Di Sumatera Utara, seorang pegawai negeri sipil (PNS) berinisial W (30) menerapkan prinsip bermain aman. Dia tidak akan melapor selama tidak ada orang atau pejabat lain yang mengganggu pekerjaannya.
Sikap ini dipilih lantaran dia sadar diri. Sebagai PNS yang baru bekerja dua tahun, posisinya lemah di kantor. Sementara orang yang diduga menyalahgunakan wewenang merupakan pejabat dengan jejaring politik kuat.
Sudah menjadi rahasia umum, dia melanjutkan, mereka yang menjabat di daerah memiliki kuasa politik. Kalau nekat melaporkan orang tersebut, dia khawatir aksinya itu malah menjadi bumerang bagi diri sendiri.
Sementara menurut Febrian (32), salah seorang PNS di Sumatera Barat, sulit membayangkan PNS berani melaporkan lembaganya sendiri. ”Mana ada keluarga ngelaporin keluarga. (Jiwa) Korsa, tahu!” katanya.
Dia juga menyinggung minimnya sumber daya manusia inspektorat di daerah. Ini membuat pengawasan di lapangan tidak maksimal.
PNS di salah satu lembaga riset pemerintah, Ubai, menyatakan, di lembaganya ada sistem whistle blower untuk pelaporan anonim. Namun, dia sendiri belum pernah melapor. Jadi, dia tidak mengetahui seberapa efektif sistem itu.
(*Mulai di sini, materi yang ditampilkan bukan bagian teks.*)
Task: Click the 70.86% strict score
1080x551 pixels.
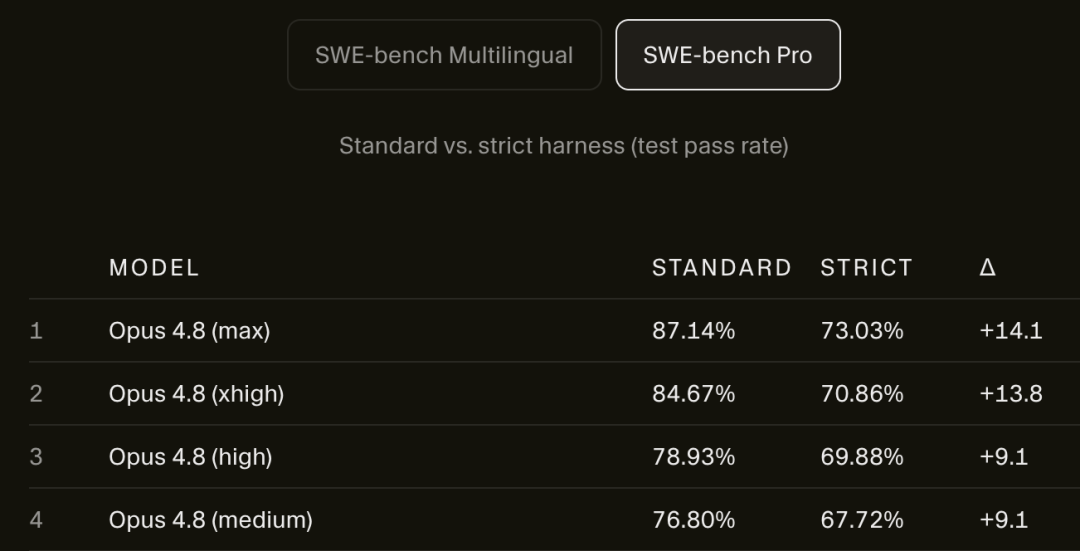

Hasil sigi dari Lembaga Survei Indonesia menunjukkan, 97,1 persen dari 1.201 responden PNS mengetahui keberadaan inspektorat jenderal atau inspektorat daerah. Sayangnya, ada 23,8 persen responden yang mengaku tidak melaporkan penyalahgunaan wewenang di instasinya ke inspektorat. Alasannya antara lain takut menghadap masalah, belum ada yang melapor, proses pelaporan berbelit-belit, dan laporan diyakini tidak akan ditindaklanjuti (Kompas, 19/4/2021).
Inspektorat dalam istilah lain disebut juga aparat pengawas internal pemerintah (APIP). Menurut anggota Ombudsman RI, Robert Na Endi Jaweng, APIP belum mempunyai sistem proteksi terhadap pelapor atau saksi. Ditambah lagi, kepercayaan bahwa APIP akan menindaklanjuti laporan itu juga masih rendah.
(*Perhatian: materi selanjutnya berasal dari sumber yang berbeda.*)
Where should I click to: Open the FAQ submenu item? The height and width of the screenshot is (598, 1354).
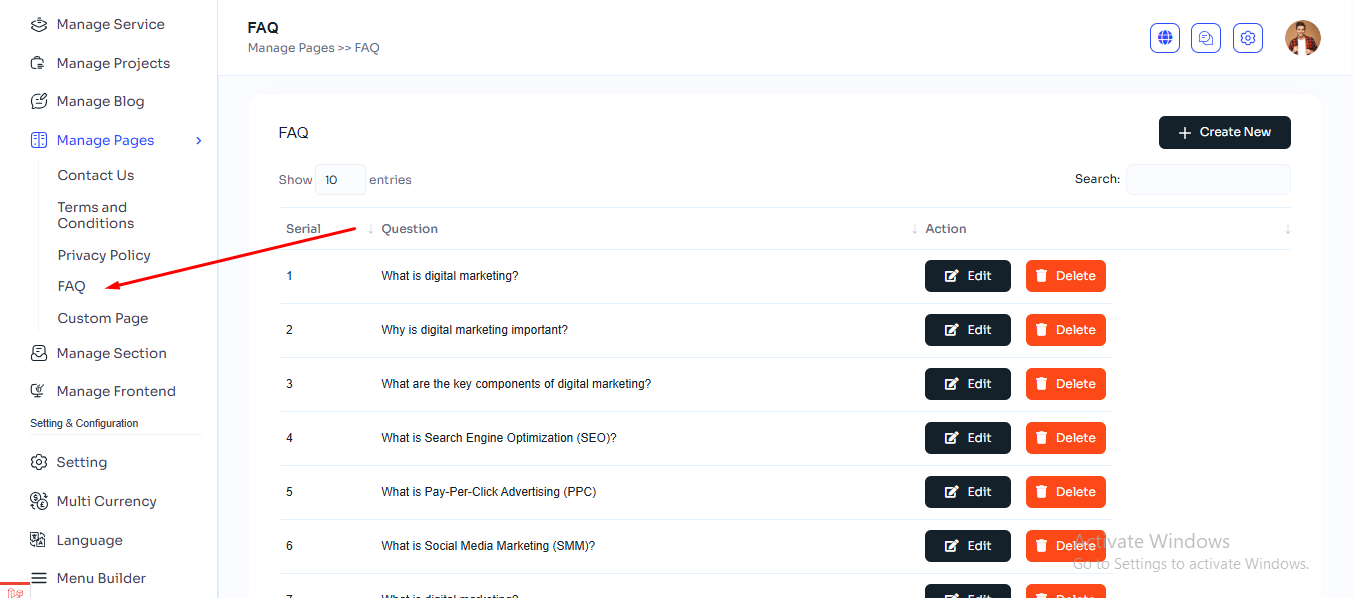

Sementara pada saat bersamaan, belum banyak juga PNS yang mau melapor melalui sistem pelaporan anonim. Untuk itu, harus dibangun ekosistem yang kondusif agar PNS berani melapor. ”Proteksi atas mereka harus jelas, bahkan kalau laporannya benar, perlu diberikan reward tertentu,” ujarnya.
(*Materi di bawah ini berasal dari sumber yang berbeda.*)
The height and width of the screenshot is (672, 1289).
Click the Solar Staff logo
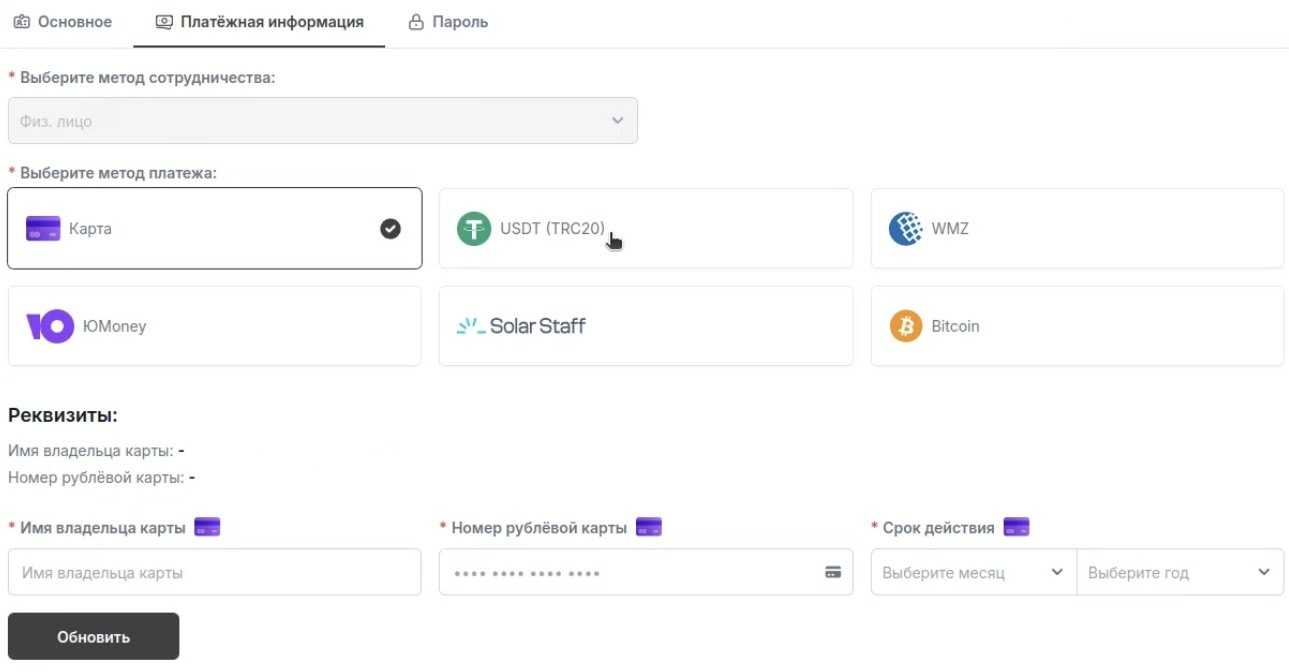(521, 326)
Pelaksana Tugas Direktur Eksekutif Komite Pemantauan Pelaksanaan Otonomi Daerah (KPPOD) Herman N Suparman maklum apabila banyak ASN di daerah mendiamkan dugaan pelanggaran. Ini karena landasan hukum APIP sebagai perangkat daerah. Karena bestatus perangkat daerah, APIP bertanggung jawab kepada pimpinan daerah. Dalam konteks itu, katanya, sulit mengharapkan APIP bekerja secara independen.
Meski Peraturan Pemerintah Nomor 72 Tahun 2019 tentang Perangkat Daerah memungkinkan APIP bisa menelusuri dugaan korupsi tanpa persetujuan kepala daerah, kedudukannya sebagai perangkat daerah tetap menyulitkan penelusuran dugaan korupsi itu.
ASN takut melapor, katanya, juga dipengaruhi oleh posisi kepala daerah sebagai pejabat pembina kepegawaian (PPK). Ini karena kepala daerah berwenang untuk memberikan promosi, demosi, bahkan mutasi kepada ASN.
”Kalau ada anak buahnya yang melapor dan laporan itu mengancam PPK secara politis, ya, pasti ASN otomatis jadi takut. Ini, kan, sudah menjadi rahasia umum,” ucapnya.
Untuk mengatasi hal ini, dia mendorong agar sistem pelaporan anonim diperkuat. APIP harus dipaksa untuk menjamin kerahasiaan para pelapor. Sementara dari sisi regulasi, diperlukan aturan hukum yang tidak lagi menempatkan APIP sebagai perangkat daerah, tetapi sebagai institusi vertikal yang berdiri sendiri.